- Description of the task -
In the records below, find the line containing "Click the Tweet page header title", then copy that line and all lines after it, exactly, omitting every picture.

- Study material -
※
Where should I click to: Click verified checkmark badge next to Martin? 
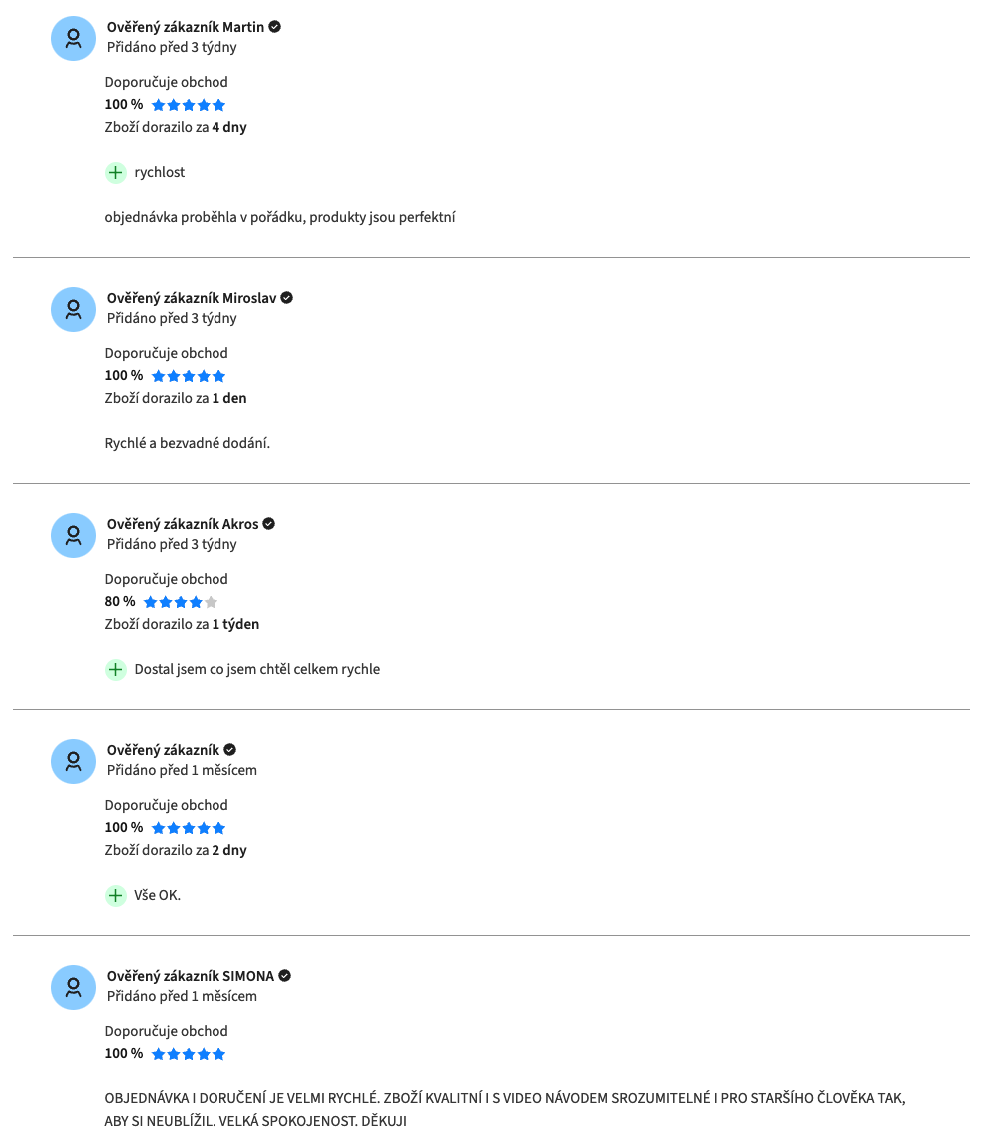point(275,27)
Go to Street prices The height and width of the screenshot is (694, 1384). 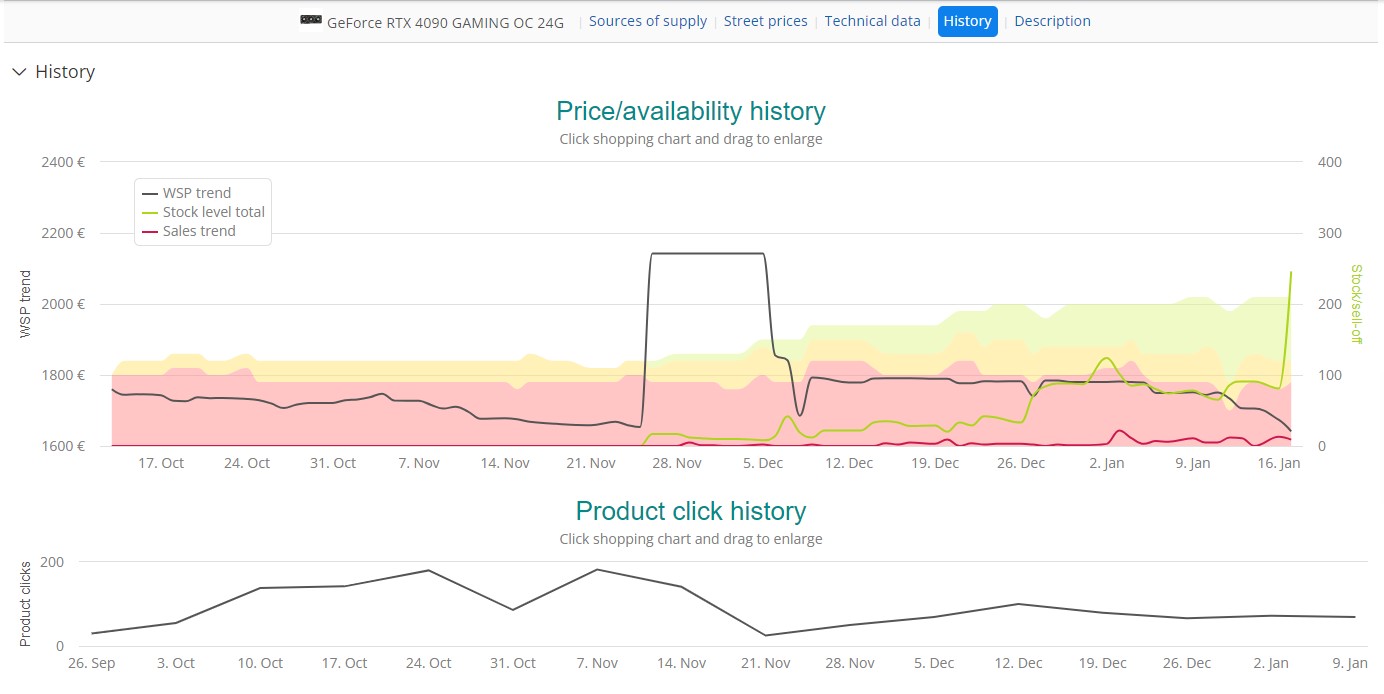coord(765,21)
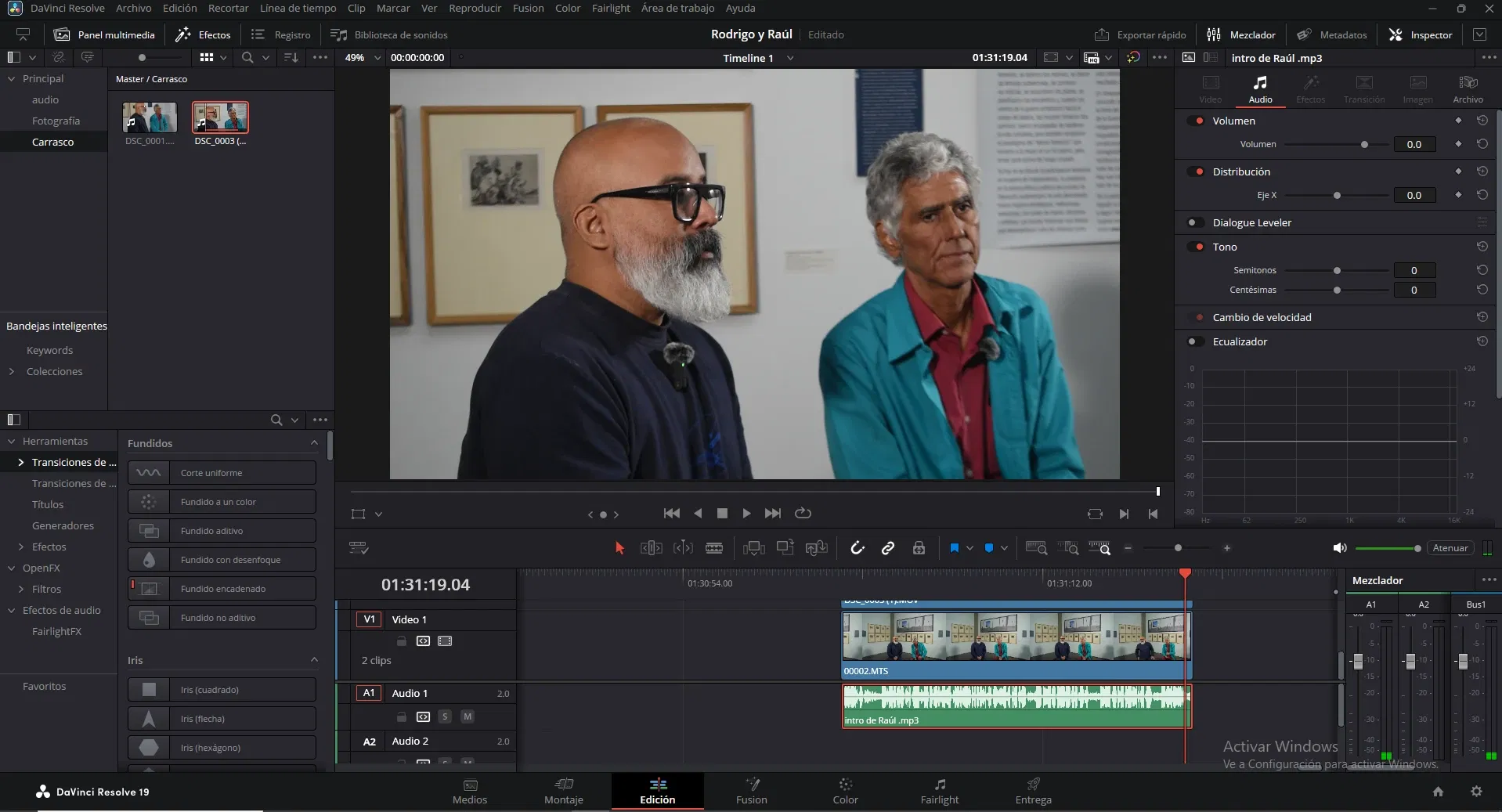Screen dimensions: 1502x812
Task: Click the Exportar rápido button
Action: [x=1140, y=34]
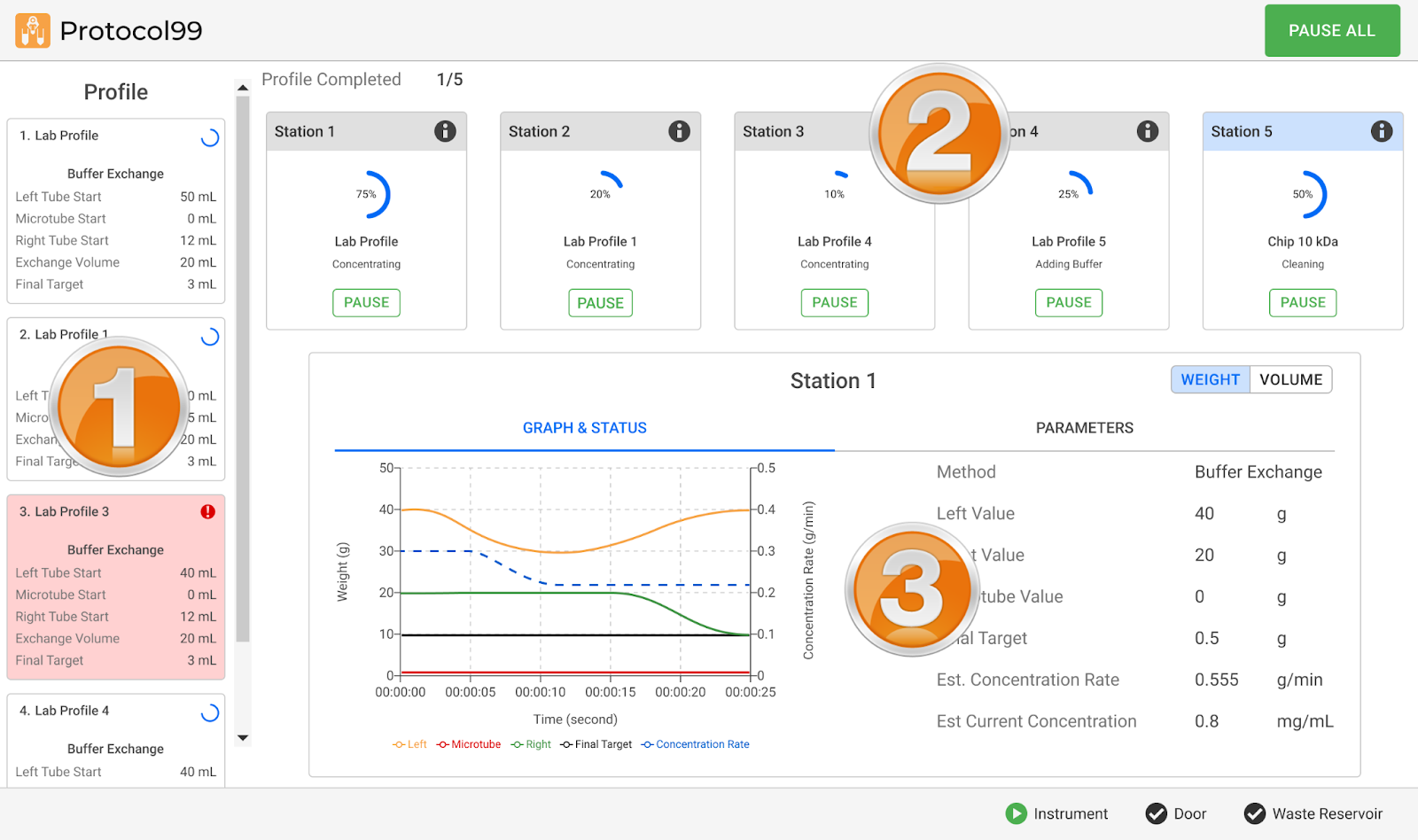Open the Graph & Status tab
Image resolution: width=1418 pixels, height=840 pixels.
pos(584,428)
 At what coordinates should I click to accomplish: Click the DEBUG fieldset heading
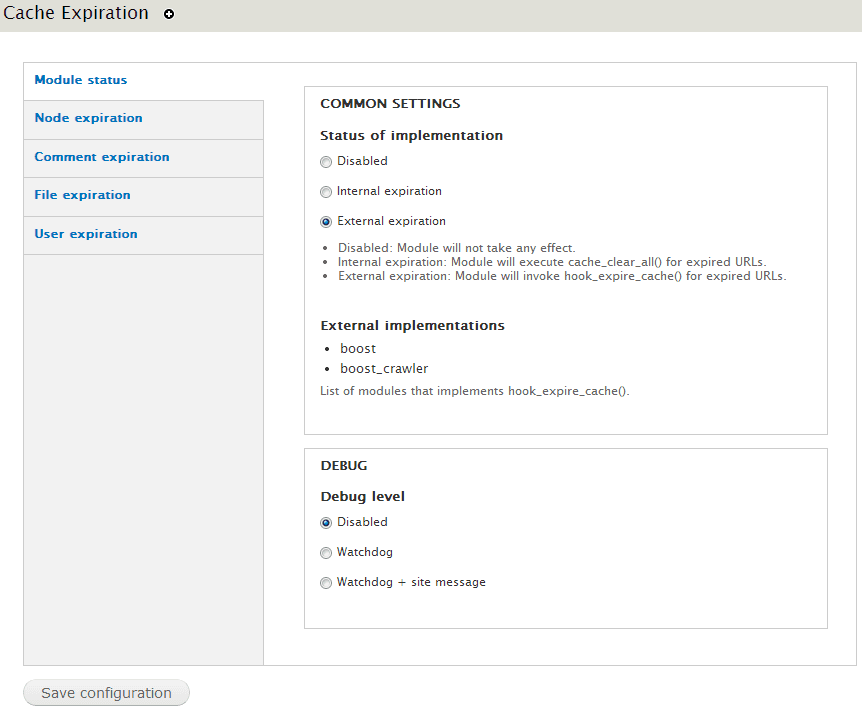[x=344, y=466]
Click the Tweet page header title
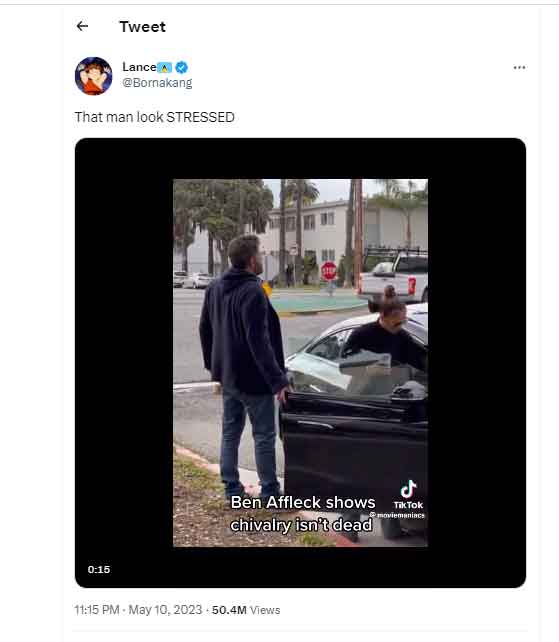The height and width of the screenshot is (642, 559). (x=143, y=27)
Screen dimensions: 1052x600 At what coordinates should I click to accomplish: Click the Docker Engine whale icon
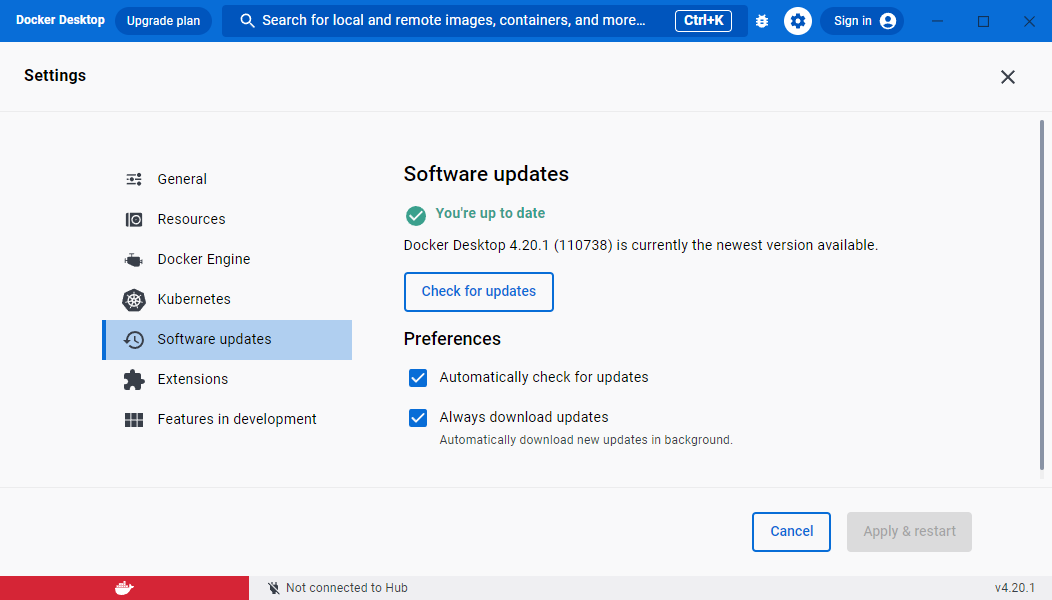[x=133, y=259]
※
- Reply -
Click the Tweet page header title
The height and width of the screenshot is (642, 559). (x=143, y=27)
Screen dimensions: 1052x600 At what coordinates should I click to accomplish: Click the Docker Engine whale icon
[x=133, y=259]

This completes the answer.